Work request:
Go to the line with "Select the 组选 radio button" in the entries below and write out every line from there through the line with "Task: Open the Поиск ошибок tab", exactly and without pictures.

Source data:
Start of Block
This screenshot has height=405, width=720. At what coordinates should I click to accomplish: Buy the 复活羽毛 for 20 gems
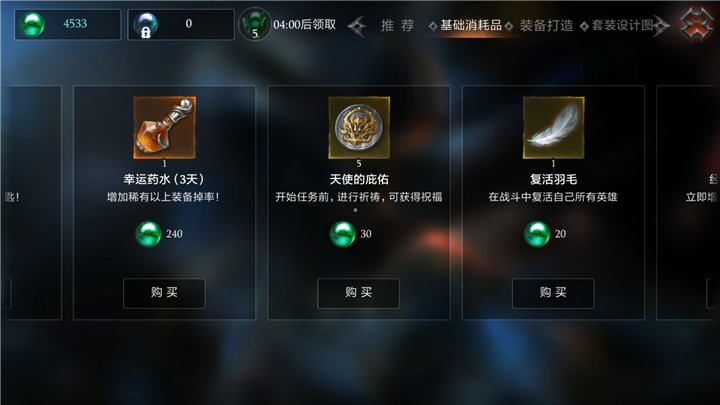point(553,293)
End of Block
Start of Block
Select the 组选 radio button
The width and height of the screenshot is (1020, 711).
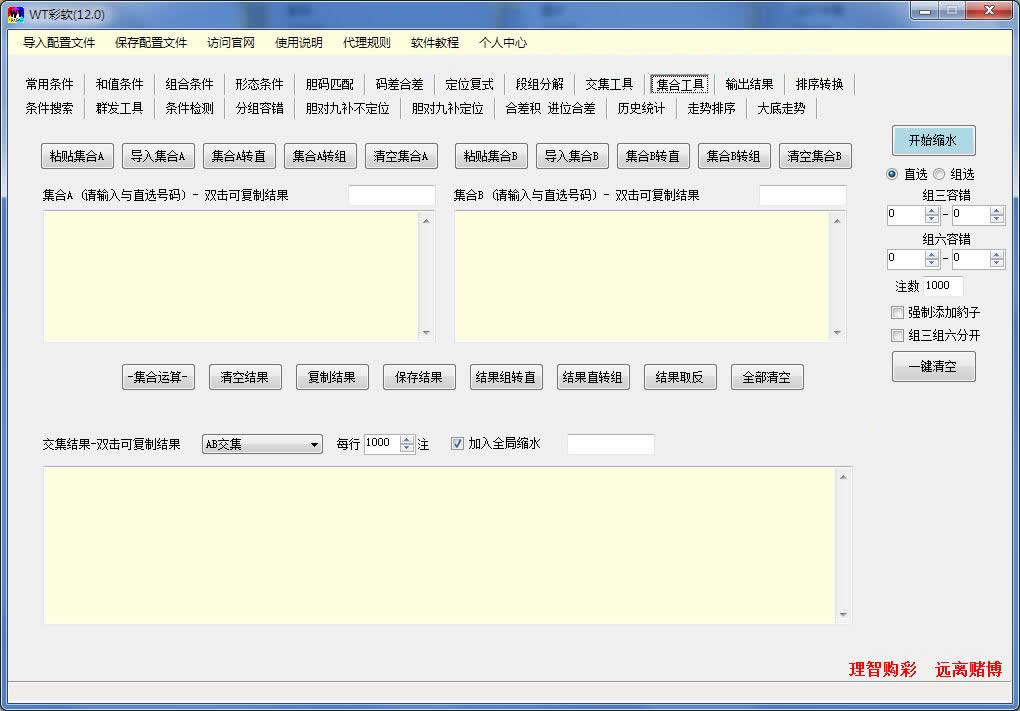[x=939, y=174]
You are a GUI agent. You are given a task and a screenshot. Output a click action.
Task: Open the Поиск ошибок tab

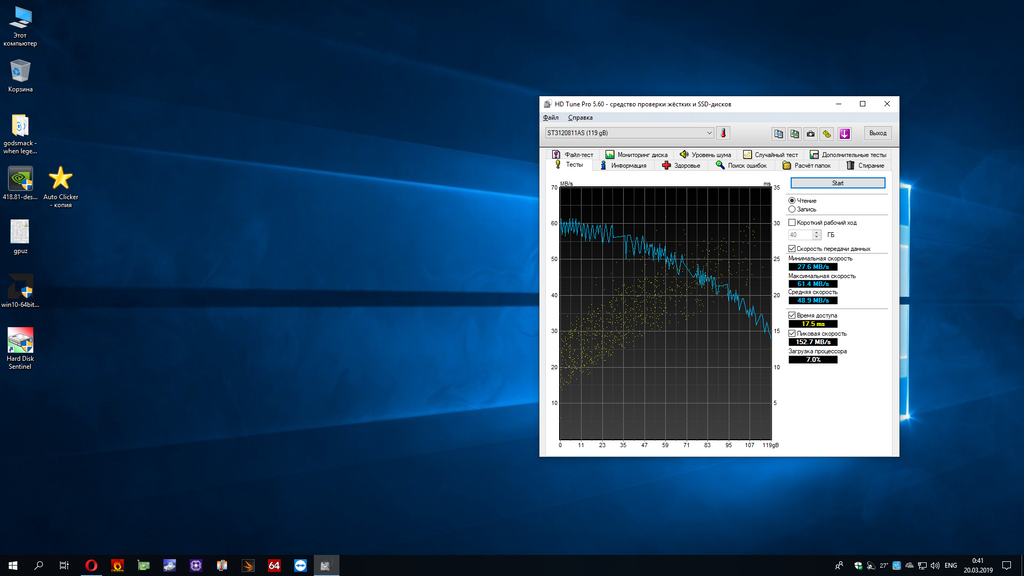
End of Block
Start of Block
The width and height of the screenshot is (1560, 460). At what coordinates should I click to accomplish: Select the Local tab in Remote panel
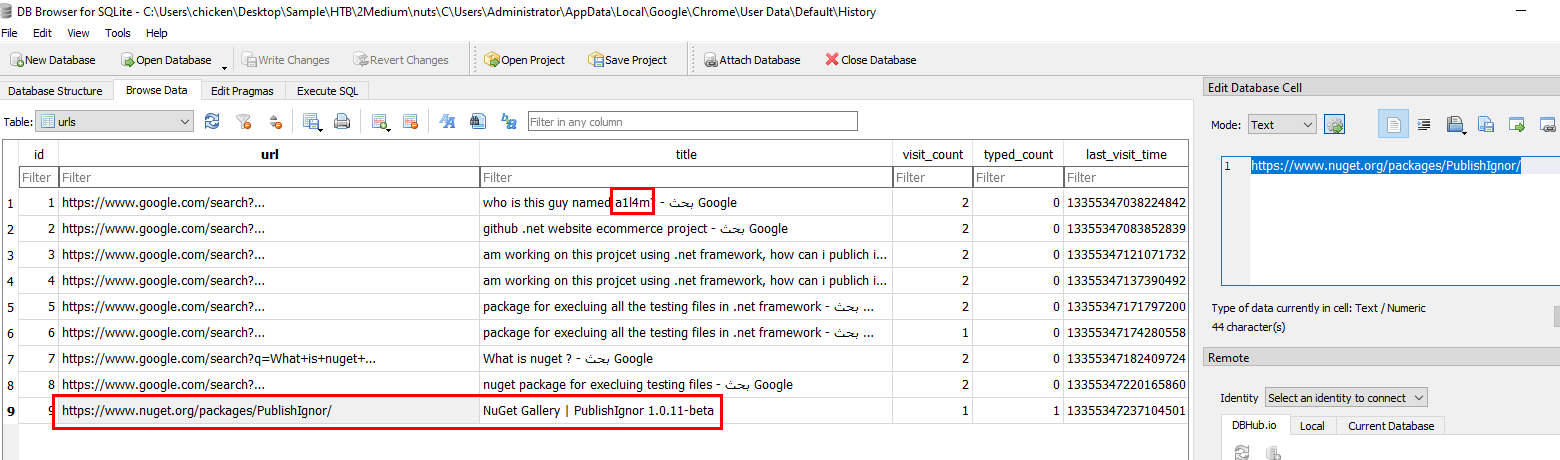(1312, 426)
End of Block
Answer space:
Select the 组选 radio button
The width and height of the screenshot is (1020, 711).
[x=939, y=174]
You are a GUI agent. You are given a task and a screenshot. Output a click action.
Task: Open the Поиск ошибок tab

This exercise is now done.